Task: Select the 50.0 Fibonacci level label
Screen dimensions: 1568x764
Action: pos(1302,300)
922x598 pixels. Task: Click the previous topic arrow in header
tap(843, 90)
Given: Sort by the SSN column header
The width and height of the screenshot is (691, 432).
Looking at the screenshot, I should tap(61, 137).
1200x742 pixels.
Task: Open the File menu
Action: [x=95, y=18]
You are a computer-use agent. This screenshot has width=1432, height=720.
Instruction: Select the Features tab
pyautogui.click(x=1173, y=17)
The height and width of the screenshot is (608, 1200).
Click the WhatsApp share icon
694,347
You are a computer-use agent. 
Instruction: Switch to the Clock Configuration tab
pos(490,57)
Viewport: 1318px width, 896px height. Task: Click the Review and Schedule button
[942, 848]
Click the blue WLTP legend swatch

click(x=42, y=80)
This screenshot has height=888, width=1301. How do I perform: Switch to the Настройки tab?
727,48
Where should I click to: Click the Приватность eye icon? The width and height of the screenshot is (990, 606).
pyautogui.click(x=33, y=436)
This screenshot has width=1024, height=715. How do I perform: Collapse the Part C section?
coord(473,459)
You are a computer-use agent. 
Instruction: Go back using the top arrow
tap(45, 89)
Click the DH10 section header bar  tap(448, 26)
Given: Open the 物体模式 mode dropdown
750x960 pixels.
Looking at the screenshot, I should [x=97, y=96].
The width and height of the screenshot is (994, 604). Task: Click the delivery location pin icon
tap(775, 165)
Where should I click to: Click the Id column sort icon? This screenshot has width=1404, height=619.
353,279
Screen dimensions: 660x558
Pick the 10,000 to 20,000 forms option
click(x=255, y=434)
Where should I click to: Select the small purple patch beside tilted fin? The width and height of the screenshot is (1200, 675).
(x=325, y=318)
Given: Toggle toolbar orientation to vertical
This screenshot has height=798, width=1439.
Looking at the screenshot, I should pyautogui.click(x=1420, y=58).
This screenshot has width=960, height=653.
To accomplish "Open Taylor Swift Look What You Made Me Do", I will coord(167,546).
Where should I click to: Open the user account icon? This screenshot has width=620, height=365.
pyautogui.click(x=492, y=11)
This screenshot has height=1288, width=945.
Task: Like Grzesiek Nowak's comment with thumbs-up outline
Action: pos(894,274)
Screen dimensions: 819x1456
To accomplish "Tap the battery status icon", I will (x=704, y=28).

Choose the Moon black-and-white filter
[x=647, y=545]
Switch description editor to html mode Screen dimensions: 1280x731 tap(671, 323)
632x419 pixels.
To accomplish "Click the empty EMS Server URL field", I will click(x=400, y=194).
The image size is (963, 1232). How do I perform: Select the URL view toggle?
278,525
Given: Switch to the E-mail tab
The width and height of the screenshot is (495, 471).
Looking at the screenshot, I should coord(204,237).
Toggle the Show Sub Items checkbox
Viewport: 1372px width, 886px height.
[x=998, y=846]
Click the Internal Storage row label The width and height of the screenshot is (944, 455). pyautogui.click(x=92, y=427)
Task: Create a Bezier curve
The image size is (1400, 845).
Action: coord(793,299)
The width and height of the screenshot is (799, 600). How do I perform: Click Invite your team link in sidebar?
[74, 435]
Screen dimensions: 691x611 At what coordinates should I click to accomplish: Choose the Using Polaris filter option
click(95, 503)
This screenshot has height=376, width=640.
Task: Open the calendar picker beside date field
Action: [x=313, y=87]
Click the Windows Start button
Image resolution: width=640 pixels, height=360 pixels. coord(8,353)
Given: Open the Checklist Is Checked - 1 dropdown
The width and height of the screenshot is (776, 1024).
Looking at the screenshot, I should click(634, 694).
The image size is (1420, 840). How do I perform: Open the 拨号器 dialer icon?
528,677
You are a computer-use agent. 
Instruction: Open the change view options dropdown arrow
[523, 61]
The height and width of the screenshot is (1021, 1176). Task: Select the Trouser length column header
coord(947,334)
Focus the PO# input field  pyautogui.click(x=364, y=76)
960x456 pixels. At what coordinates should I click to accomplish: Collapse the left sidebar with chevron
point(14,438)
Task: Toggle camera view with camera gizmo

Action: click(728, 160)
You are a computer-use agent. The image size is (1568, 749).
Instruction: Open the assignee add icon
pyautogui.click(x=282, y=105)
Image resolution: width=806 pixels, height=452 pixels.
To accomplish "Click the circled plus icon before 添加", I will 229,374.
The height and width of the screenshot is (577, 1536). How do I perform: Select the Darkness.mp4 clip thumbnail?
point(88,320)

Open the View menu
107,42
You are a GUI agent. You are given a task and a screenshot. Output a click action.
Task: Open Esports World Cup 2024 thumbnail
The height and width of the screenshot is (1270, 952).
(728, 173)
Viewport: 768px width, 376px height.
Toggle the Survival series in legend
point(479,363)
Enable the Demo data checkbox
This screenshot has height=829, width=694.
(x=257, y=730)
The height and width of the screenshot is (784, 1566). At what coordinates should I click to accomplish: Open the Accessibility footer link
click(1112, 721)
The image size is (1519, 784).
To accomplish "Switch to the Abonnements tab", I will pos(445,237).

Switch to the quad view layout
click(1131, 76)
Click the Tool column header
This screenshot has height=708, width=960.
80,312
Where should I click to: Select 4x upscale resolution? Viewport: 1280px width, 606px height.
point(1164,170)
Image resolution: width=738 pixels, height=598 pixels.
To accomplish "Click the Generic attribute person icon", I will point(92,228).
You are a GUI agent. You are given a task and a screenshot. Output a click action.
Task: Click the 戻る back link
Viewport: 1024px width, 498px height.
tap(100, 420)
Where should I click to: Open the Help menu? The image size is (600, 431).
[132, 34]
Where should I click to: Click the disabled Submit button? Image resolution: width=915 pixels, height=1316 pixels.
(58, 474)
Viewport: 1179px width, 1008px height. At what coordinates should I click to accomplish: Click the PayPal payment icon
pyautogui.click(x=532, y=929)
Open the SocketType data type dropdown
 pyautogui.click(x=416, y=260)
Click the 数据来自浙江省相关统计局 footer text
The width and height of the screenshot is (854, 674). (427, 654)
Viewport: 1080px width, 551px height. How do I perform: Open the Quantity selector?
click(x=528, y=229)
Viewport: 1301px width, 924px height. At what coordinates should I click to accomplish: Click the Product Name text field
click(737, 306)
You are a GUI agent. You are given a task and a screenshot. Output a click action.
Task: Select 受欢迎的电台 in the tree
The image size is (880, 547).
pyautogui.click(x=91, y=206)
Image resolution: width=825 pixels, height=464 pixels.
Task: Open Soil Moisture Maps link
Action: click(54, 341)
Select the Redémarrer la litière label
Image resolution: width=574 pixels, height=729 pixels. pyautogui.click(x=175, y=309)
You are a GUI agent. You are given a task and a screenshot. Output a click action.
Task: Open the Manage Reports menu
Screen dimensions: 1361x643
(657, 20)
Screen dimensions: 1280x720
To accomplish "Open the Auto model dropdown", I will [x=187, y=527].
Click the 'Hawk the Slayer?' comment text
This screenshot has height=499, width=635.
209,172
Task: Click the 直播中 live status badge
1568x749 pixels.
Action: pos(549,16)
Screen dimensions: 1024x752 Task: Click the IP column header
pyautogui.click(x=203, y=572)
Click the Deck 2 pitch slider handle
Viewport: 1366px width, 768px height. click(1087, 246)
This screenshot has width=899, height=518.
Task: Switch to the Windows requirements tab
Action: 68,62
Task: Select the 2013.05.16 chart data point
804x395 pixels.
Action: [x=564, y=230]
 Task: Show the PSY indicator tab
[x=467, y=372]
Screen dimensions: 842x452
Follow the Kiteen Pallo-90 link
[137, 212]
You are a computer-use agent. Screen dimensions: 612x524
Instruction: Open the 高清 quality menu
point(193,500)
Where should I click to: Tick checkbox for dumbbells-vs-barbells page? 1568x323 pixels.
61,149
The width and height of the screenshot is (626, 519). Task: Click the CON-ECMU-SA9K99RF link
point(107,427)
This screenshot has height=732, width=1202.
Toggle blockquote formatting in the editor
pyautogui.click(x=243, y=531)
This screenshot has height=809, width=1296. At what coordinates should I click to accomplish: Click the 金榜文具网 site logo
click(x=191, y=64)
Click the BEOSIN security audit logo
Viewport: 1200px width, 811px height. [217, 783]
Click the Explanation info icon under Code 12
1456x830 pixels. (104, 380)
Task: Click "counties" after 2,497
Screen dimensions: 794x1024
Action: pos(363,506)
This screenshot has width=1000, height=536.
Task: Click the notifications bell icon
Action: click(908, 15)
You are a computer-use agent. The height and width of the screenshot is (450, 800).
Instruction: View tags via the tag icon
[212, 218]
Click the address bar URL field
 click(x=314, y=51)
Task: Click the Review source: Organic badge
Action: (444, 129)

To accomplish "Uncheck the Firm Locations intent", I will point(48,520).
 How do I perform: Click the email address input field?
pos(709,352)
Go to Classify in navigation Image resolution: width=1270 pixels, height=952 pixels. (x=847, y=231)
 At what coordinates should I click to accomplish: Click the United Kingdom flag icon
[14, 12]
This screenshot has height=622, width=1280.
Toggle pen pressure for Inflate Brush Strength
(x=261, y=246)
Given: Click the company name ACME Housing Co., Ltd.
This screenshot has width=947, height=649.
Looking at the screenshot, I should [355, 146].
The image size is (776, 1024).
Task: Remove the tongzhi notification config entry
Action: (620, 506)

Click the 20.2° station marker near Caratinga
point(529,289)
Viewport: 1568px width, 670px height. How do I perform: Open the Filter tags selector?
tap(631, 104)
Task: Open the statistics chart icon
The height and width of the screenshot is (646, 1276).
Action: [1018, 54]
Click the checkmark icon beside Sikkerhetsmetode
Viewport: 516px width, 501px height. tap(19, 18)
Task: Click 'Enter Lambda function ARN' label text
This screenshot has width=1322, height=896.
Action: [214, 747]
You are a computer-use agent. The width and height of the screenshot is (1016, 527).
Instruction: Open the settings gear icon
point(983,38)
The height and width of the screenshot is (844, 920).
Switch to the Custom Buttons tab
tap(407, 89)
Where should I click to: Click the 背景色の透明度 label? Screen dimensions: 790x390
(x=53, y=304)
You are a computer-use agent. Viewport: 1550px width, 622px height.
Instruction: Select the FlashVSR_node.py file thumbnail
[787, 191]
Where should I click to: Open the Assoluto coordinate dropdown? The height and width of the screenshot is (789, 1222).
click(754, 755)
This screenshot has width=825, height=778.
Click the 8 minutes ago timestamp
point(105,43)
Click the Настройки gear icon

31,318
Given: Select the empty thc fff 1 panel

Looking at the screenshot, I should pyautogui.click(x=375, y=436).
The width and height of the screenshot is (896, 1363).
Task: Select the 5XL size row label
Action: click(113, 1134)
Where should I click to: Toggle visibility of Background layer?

·····

▸ **WHAT THE TASK REQUIRES**: Reproduce word for word the material above, beginning with the line that contains "750x960 pixels." and ending with the line that contains "Screen dimensions: 660x558".

▸ **RESPONSE AREA**:
750x960 pixels.
Looking at the screenshot, I should [x=97, y=96].
The width and height of the screenshot is (994, 604). Task: Click the delivery location pin icon
tap(775, 165)
Where should I click to: Click the Id column sort icon? This screenshot has width=1404, height=619.
353,279
Screen dimensions: 660x558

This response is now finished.